The growth of national definition monetary supply (M2) continued slowing down, amounting to 7.7% y/y in May, according to the data by the Central Bank of Russia (CBR). Since March monetary base growth is at single-digit values, last time single-digit y/y growth of the indicator was posted in November 2009. In m/m terms, M2 inched up by 0.3% m/m (after declining by 1.2% m/m in April). To compare, in May 2013, M2 growth stood at 15.3% y/y, in May 2012 at 20.6% y/y and in May 2011 at 20.1% y/y.

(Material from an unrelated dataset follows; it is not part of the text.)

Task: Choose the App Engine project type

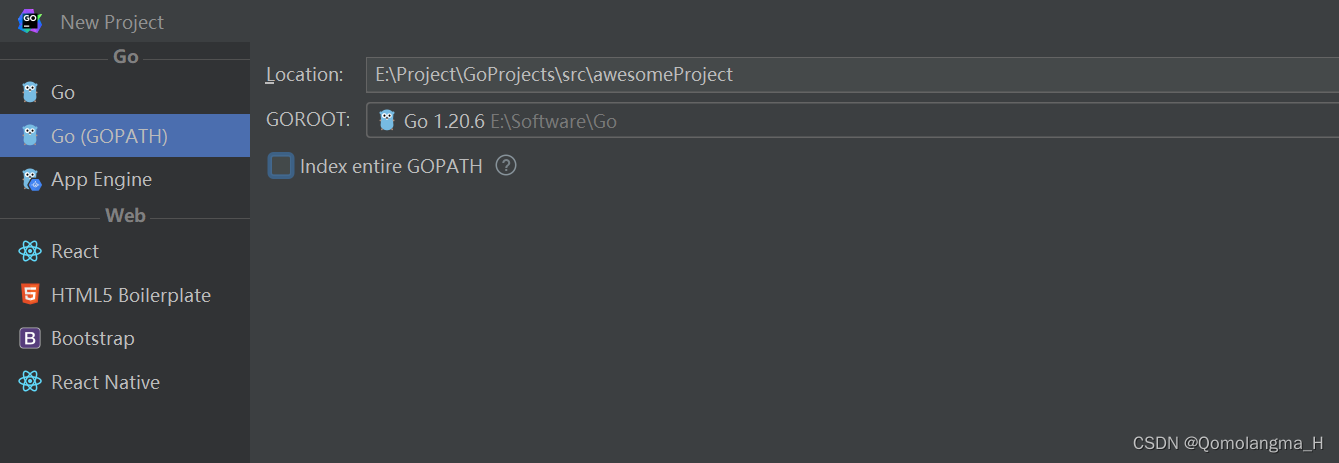Action: pos(101,180)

In absolute terms, M2 amounted to RUB 30.25tn (USD 870bn), cash in circulation was RUB 6.76tn, and non-cash funds were at RUB 23.5tn as of end of May. In y/y terms the indicators’ growth slowed down from 6.7% y/y and 8.8% y/y in April to 6.5% y/y and 8% y/y in May, respectively.

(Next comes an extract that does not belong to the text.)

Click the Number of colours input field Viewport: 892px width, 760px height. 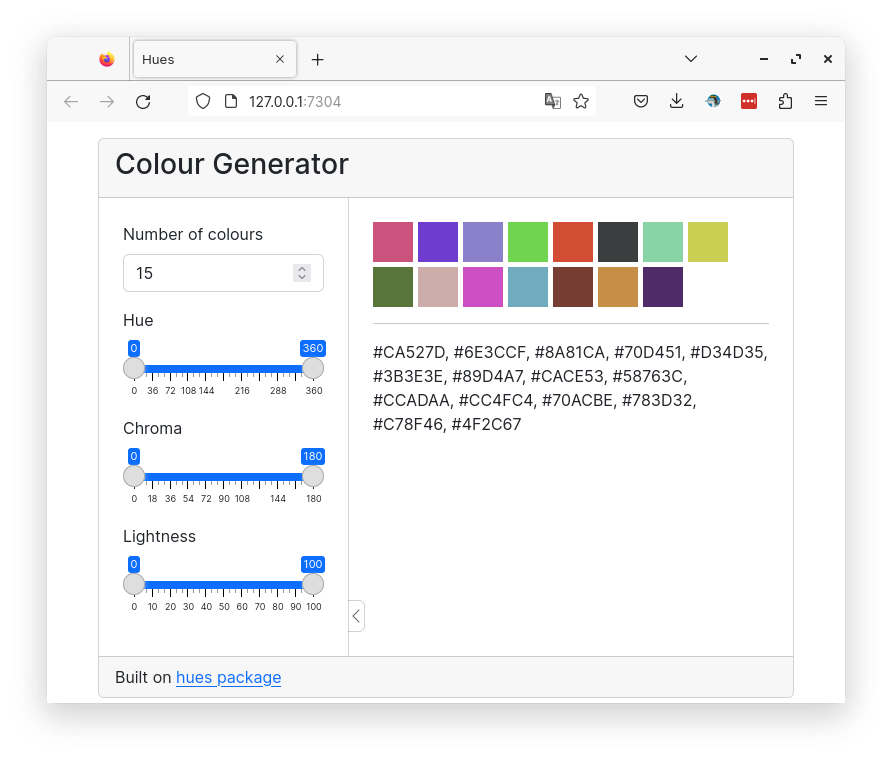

The CBR throughout 2013 came back to a tougher monetary stance and inflation targeting, after signalling a possible beginning of a government-pushed softer policy cycle. This tight monetary course reiterated in the beginning of 2014 and strengthened by increased geopolitical inflationary pressures in spring 2014.
In the end of May, the CBR increased the key interest rate by 0.5ppt to 7.5% due to increased inflationary risks, and then kept the interest rate unchanged in June. The key interest rate was prior to that “temporarily” increased from 5.5% to 7% in the beginning of May, when RUB dropped on the news of Russia authorising military involvement in Ukraine.